Pull out every line of the records that contains the word "strych", copying each line in full. Case counts.

## Begin

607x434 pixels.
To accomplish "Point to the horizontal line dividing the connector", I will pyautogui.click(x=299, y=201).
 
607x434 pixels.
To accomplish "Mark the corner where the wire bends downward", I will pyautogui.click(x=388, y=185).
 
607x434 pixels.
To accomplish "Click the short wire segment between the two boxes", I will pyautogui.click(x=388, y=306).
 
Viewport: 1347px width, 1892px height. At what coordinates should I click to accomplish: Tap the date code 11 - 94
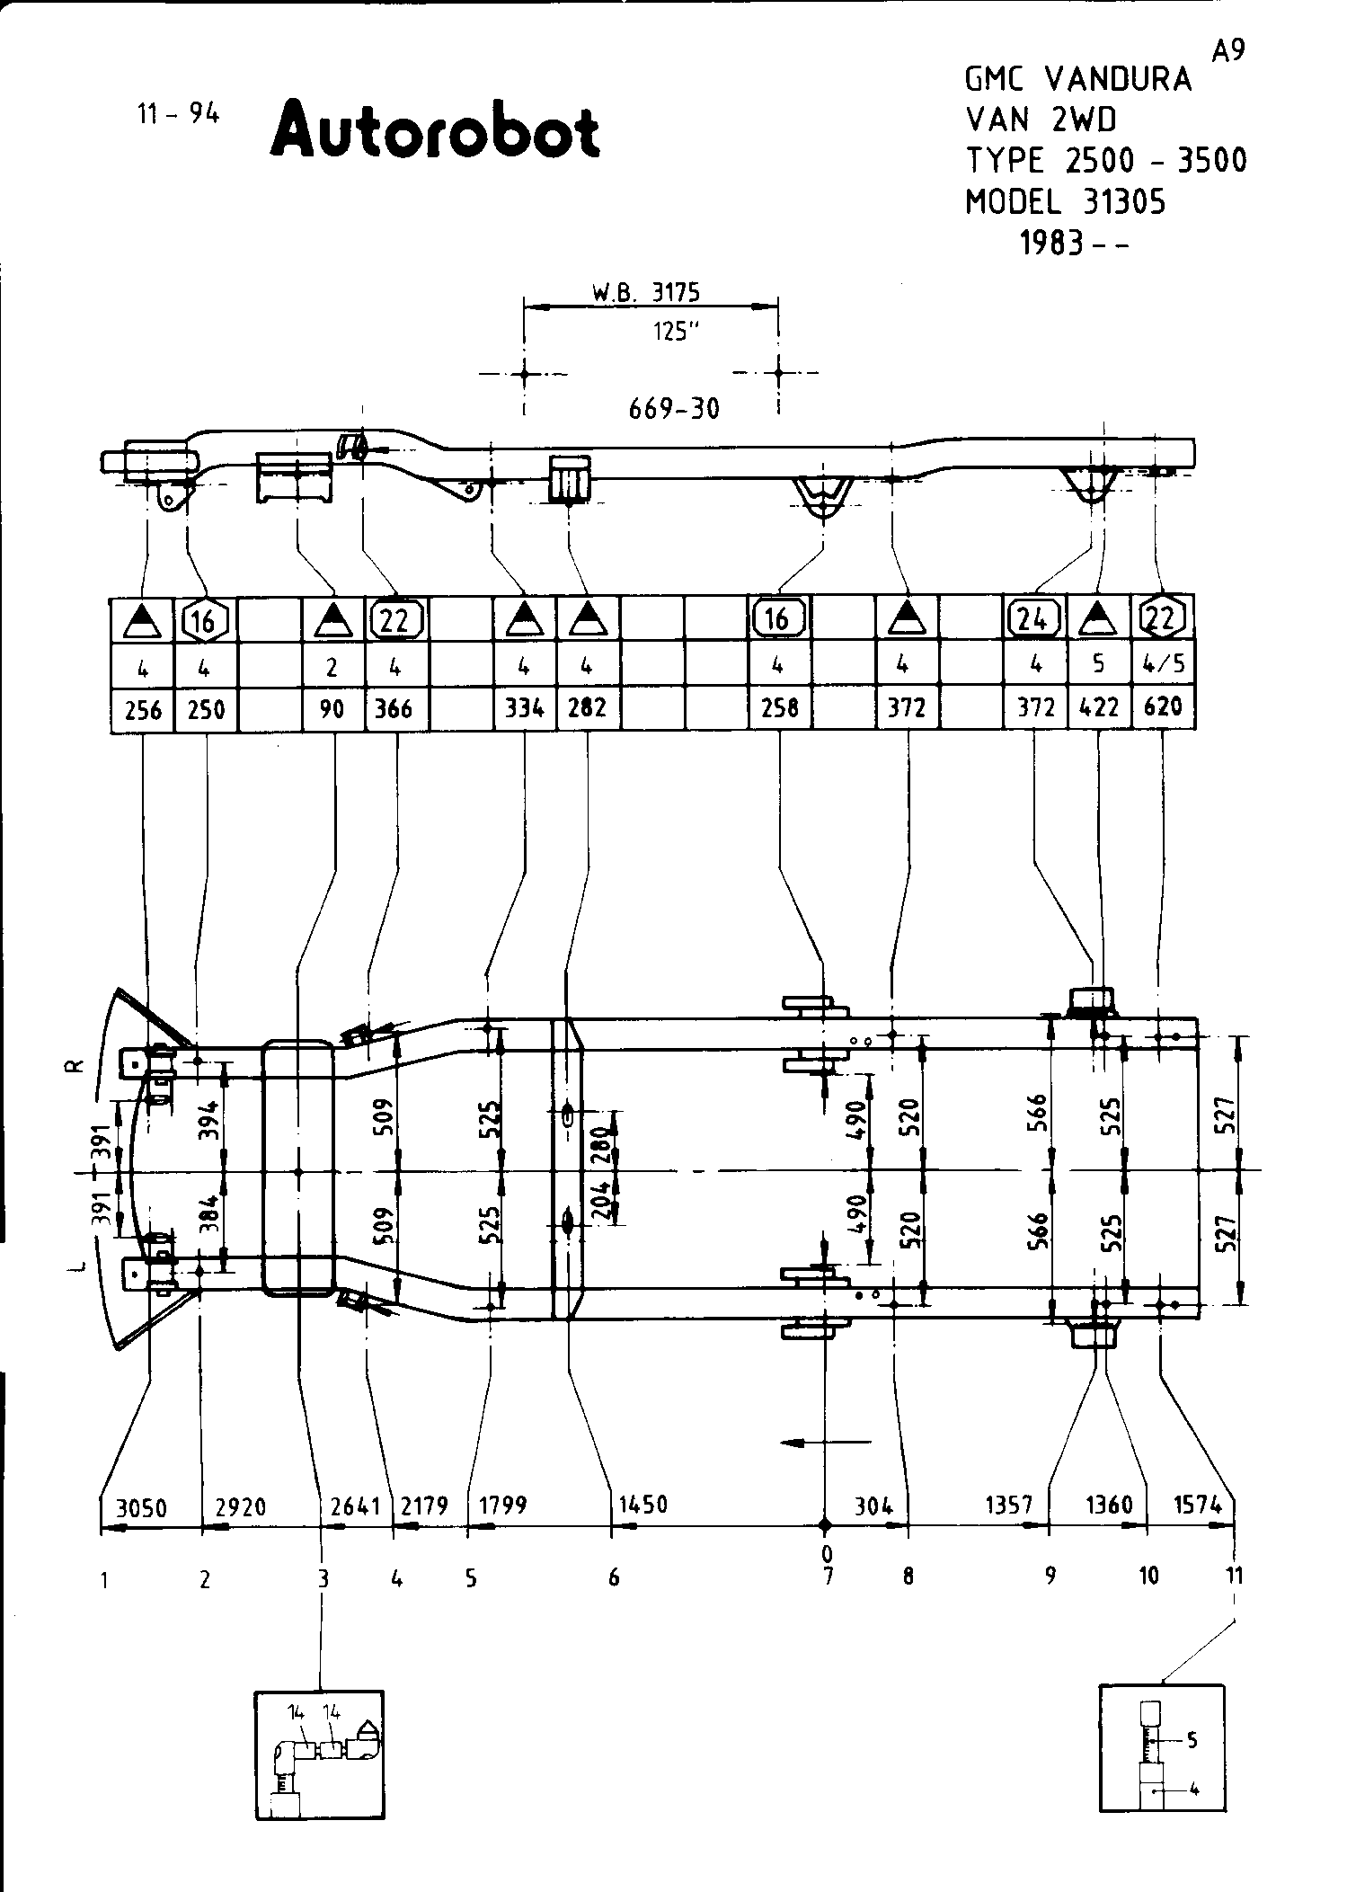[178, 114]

## End
## Begin

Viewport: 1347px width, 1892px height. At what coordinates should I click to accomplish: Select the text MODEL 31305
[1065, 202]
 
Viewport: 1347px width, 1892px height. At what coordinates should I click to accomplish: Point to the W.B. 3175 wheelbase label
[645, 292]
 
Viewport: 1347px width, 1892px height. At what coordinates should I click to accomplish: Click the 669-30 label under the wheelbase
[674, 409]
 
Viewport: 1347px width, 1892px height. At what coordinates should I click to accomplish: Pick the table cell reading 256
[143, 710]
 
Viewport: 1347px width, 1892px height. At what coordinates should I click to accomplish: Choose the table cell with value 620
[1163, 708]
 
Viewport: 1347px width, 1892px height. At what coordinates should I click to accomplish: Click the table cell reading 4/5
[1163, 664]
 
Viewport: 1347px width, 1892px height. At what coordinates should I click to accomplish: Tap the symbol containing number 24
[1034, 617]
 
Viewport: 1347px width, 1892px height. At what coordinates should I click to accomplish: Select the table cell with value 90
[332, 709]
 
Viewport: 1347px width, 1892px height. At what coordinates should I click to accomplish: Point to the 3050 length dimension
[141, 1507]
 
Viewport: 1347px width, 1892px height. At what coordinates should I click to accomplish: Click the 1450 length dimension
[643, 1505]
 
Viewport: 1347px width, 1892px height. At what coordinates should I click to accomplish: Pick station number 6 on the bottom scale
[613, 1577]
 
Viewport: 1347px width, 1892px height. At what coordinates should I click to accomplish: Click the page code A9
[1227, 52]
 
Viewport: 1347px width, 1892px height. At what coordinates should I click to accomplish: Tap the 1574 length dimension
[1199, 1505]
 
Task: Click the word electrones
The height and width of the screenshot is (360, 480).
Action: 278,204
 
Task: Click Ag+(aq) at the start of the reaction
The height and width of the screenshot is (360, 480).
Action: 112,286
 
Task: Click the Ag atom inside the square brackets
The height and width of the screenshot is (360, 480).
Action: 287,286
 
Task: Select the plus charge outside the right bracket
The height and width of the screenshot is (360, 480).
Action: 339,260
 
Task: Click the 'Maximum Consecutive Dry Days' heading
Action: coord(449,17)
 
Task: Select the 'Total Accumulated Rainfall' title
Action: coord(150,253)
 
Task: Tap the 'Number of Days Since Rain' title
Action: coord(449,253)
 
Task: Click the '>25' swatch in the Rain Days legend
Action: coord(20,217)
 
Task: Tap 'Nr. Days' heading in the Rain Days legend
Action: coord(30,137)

## End
## Begin

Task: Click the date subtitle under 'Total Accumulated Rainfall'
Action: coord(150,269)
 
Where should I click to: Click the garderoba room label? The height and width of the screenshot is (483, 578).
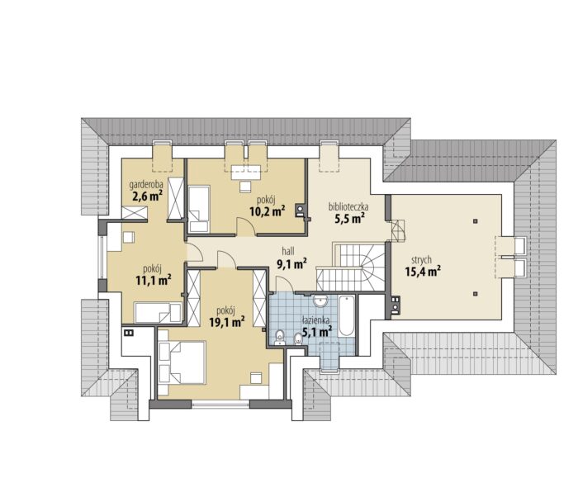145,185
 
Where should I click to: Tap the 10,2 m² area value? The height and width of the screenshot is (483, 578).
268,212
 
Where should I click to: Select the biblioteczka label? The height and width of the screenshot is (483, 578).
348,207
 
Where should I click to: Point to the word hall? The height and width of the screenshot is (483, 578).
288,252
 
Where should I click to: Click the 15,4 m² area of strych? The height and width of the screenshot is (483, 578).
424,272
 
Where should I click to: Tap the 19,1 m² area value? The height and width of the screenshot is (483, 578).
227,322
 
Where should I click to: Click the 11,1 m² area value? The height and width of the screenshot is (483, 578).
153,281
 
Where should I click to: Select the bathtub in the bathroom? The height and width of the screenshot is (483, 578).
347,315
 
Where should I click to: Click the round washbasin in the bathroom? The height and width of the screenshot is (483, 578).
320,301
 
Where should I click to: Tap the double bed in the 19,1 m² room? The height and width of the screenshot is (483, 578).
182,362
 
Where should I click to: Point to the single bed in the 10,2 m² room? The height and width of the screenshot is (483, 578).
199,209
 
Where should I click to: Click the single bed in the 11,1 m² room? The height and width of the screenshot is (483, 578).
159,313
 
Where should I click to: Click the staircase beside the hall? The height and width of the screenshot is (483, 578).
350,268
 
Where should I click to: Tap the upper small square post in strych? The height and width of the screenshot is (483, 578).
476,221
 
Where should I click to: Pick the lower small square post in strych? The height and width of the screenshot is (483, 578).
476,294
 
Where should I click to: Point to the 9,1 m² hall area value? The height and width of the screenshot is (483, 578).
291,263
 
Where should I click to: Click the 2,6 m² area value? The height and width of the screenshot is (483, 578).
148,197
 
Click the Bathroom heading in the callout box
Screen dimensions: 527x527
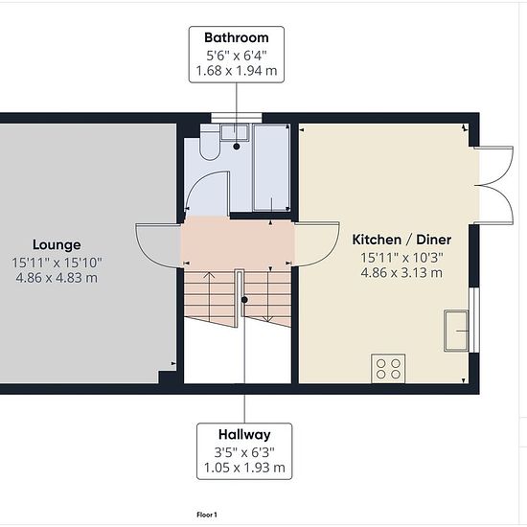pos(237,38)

## End

**Task solution**
Where should I click to: Click the 15,4 m² area of strych? The height and width of the screenshot is (483, 578).
Where should I click to: Tap the upper small square post in strych? The height and width of the screenshot is (483, 578).
Where should I click to: Pick the lower small square post in strych? The height and width of the screenshot is (483, 578).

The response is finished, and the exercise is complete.